Smaug gronda de satisfaction et lui rendit le geste. Ils passèrent ainsi un moment paisible à se réveiller avant de se redresser vraiment, Nefrea grommelant à la perte de la chaleur de Smaug qui ricana, s'en amusant. Ce fut sur le champs que Smaug l'emmena chasser, l'air d'en avoir envie aussi maintenant qu'ils en avaient parlé. Et il fallait dire qu'il faisait bien plus d'exercice et qu'il dormait moins depuis l'arrivée de l'istar. Un bon repas faisait bien envie. Ils partirent donc en chasse vers le nord dans la nuit tombante et leurs ailes puissantes ne tardèrent pas à les mener loin au dessus de zone sauvage. Nefrea proposa son aide pour localiser rapidement des proies et Smaug approuva. À eux deux, ils eurent tôt fait d'avoir un vrai festin. Nefrea était ravi, ses instincts de chasseurs moins frustrés après avoir pu activement participer à la traque. Et Smaug était fier de lui, ayant plus que prouvé qu'il était un bon chasseur alors que pas une proie ne lui avait échappé, attrapée du premier coup, parfois à deux dans une même attaque, s'il y avait plusieurs proies au même endroit. Ils avaient fait un repas de roi, Smaug lui offrant volontiers des prises sans aucune réticence, gonflé d'orgueil devant sa capacité à les nourrir tout les deux. Puis ils étaient rentrés et s'étaient réinstallés l'un contre l'autre pour dormir.
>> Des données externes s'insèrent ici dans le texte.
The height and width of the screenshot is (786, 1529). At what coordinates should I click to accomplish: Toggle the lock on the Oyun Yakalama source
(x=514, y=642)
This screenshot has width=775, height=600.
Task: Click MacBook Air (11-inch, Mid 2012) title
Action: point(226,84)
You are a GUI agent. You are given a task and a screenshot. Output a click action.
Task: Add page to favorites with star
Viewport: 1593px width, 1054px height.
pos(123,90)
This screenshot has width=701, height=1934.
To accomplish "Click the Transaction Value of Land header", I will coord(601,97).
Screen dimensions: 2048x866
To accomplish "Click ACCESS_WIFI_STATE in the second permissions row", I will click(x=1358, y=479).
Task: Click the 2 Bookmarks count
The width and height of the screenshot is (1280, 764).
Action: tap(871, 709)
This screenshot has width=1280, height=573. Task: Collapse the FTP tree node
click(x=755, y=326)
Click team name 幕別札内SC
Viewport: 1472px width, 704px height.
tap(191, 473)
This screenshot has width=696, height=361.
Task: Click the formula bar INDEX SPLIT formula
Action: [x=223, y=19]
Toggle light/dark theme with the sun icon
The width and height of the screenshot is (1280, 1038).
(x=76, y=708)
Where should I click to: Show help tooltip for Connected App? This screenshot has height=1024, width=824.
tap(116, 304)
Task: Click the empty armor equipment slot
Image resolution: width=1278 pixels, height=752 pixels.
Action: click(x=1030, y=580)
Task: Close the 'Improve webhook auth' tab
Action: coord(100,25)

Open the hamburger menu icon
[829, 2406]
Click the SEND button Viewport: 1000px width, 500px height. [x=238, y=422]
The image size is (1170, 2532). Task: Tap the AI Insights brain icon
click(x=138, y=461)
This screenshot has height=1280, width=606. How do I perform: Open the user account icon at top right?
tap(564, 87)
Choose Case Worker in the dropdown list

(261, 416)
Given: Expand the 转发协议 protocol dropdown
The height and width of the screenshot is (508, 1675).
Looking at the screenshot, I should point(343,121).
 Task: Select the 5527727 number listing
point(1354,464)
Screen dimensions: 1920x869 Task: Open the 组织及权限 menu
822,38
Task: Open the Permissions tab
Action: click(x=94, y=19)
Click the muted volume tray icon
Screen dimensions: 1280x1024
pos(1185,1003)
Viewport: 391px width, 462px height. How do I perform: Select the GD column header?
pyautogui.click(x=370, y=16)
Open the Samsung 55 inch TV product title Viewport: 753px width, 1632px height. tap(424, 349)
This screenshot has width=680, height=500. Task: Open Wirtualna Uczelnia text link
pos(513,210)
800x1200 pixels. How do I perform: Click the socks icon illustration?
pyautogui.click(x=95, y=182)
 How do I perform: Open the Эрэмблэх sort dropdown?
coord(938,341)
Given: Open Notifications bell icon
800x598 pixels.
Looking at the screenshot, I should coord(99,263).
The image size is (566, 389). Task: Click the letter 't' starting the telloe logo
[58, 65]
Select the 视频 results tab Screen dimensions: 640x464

Il en fut souvent ainsi ensuite. Smaug le laissait dormir contre lui après un vol dans le froid d'hiver. Les contacts physiques se multipliaient dans des instincts purement draconiens. Ils passaient de plus en plus de temps ensemble pour aller volet, pour parler ou même pour dormir, leur relation détendu malgré qu'il reste des points de crispation que Nefrea ne comprenait pas encore. Mais cela ne tarderait pas. Le printemps revint et ils en avaient profiter pour retourner chasser et faire un festin pour la seconde fois. Nefrea avait commencé un jardin à l'extérieur dans un creux de roche caché. Il l'avait entièrement façonné avec sa magie, créé un microclimat et des protections pour s'assurer que cela pousserait bien malgré les aléas du temps et de la terre endormi, alimentant l'endroit de sa magie. Et les protections, tiendraient les chapardeurs à l'écart. Il planta ensuite quelques graines alors qu'il en avait en pagaille dans ses réserves. Sa magie naturelle pouvait lui permettre avec assez de force, et de puissance, de faire pousser une plante très vite. C'était épuisant mais s'il manquait de nourriture, pouvoir la faire pousser en quelques instant était salvateur alors il avait pris cette précaution. Les vivres avaient toujours été un soucis central. Il pouvait se passer de beaucoup de choses mais pas de manger et de boire, surtout quand il usait de puissantes magies. Ses réserves n'étaient pas encore au bout mais elles baissaient et il n'y avait rien à cueillir dans la région autour de la montagne. Mieux valait donc prévoir.

Il revenait d'un moment a avoir entretenu son jardin cette après-midi là. Et il était heureux. Sa vie lui plaisait. Il avait rencontré un être incroyable qui l'attirait et avec qui il était bien, qu'il aimait de plus en plus et avec lequel il avait une relation de plus en plus douce et paisible, sincère. Il avait la paix, il avait la liberté, il avait le temps… Il pouvait faire ce qui lui plaisait sans pression, sans exigence. Il pouvait simplement flâner si cela lui plaisait. Il avait tout son temps pour lire, faire de la magie. Une magie qui ne cessait de s'améliorer alors qu'il y travaillait chaque jour. Sa magie élémentaire était bien plus forte et fine qu'avant alors qu'il avait le temps de se concentrer sur les éléments et la nature qui étaient en plus particulièrement vifs et énergiques, éveillés en ce monde. Cela faisait deux ans qu'il était né en Terre du Milieu et sa magie avait fait des bonds considérable maintenant qu'il pouvait se consacrer à elle. Mais il n'en n'avait jamais assez en magie. Sa vie actuelle pourrait durer une éternité qu'il en serait enchanté. Il était bien, rien ne le pressait ou ne l'oppressait, plus de guerre, plus personne pour le traquer, l'attaquer et lui faire du mal dans tout les sens du terme. Il avait même le temps de jardiner et cela l'avait amusé. Jamais il n'aurait cru qu'il aurait le temps de faire ce genre de chose un jour. Il l'avait dans cette nouvelle vie et pouvoir faire tout ce qui l'attirait lui plaisant. Une vie libre et paisible. Il ne voulait que ça.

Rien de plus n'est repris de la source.